Scripture teaches us to be thankful in everything. Really? It is easy to be thankful for food, fun, fellowship and good gifts, but being thankful for illness, abuse, loss of job or rejection is a challenge. Every year at Thanksgiving, our family shares their thanks for the past year. Usually family, health, friends, vacations, raises but rarely adversity. Until…HARVEY…We had never flooded and we didn’t expect to; but we couldn’t deny it as water came in through doors, pipes and weep holes. Our three children were frantic to help us. Neighbors shouted encouragement across the street. Finally, a rubber dinghy took us out and our daughter took us into her home for six months.
That storm was truly a gift of God for us. We regret the damage it caused for so many people, but it burst from our hearts with gratitude. Every Thanksgiving since, our thanks at the table is for Harvey and the outcome for us. The day we were able to start cleanup, our yard overflowed with volunteers. FUMC members we had never met, friends of our children, family from out of town were dragging out wet carpet, ruined furniture, collections of magazines and too much stuff we had accumulated during 46 years of life in the house. Friends and strangers dropped off water and sandwiches. HEB brought by a $25 gift card. Strangers washed our clothes. Our daughter was CEO of the crew. One son brought fajitas to feed 30 people one day and our other son recruited the most volunteers. We were able to share food as well as work crews with neighbors. A car dealership in Fayetteville, Tenn., rented a van and paid for a family member to drive all the goods donated by that town. Overflow went to a nearby church to distribute. We called the volunteers our Angel Crew. Saying Thank You seemed so trite. hose people not only did physical labor, they encouraged us and gave us hope. Our daughter designed a coffee mug to share with them, etched with Harvey Angel Crew, Forever Grateful, The Trekells.
Yes indeed, there was chaos and stress. My husband David said the waiting and decision making were more stressful than when his fighter jet was being hit by Migs and ground fire during the Vietnam War. Grief hit at various times, but joy also overflowed. We cannot stop praising God for Harvey and His blessings. We saw God’s hand in everything. Two of our children lived in Connecticut for 25 years, but moved home about three years prior to Harvey. We had flood insurance; we found a Christian contractor; David got the last car for rent at a nearby Ford dealership; friends sent gift cards; we got an almost brand new house. We sang a new song and made joyful noises to the Lord.

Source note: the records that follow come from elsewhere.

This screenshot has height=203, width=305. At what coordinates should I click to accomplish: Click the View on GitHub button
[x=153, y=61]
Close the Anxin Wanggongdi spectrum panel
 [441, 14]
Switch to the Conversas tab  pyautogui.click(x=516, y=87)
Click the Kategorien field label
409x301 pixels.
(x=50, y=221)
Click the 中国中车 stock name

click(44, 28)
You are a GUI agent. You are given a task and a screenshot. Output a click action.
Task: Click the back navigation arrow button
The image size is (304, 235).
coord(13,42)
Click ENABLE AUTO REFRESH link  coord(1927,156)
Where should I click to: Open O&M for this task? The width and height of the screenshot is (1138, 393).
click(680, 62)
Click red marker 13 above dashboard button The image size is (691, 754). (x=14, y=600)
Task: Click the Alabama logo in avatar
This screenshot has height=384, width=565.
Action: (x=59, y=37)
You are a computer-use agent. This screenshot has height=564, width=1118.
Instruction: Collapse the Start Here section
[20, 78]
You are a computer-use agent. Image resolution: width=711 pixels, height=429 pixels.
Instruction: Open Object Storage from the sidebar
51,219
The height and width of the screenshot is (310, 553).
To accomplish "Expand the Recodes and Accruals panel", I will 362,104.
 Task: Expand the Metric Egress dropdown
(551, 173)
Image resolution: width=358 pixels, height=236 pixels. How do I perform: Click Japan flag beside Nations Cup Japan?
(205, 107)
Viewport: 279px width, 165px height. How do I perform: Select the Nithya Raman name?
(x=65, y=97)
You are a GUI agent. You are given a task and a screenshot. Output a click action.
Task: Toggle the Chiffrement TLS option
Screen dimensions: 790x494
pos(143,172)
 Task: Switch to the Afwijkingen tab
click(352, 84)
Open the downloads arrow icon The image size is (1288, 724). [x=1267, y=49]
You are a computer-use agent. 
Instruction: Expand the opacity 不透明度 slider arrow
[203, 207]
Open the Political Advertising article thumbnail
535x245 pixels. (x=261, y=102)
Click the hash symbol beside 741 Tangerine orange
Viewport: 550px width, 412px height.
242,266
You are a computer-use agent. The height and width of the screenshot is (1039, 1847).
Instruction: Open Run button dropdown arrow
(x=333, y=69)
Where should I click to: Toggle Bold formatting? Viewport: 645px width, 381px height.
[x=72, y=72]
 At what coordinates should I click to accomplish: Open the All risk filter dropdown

Prayer: Lord, we enter your presence with thanksgiving in our hearts. We will sing of your mercy every day, for you are our defense and refuge in times of trouble. You are great and deserve our praise. In Thee we put our trust, for you are our rock and fortress. You are our strength and our shield; our heart rejoices and with song we will praise you. Your mercy is new every morning and we thank you for this day, whatever it may bring. Amen.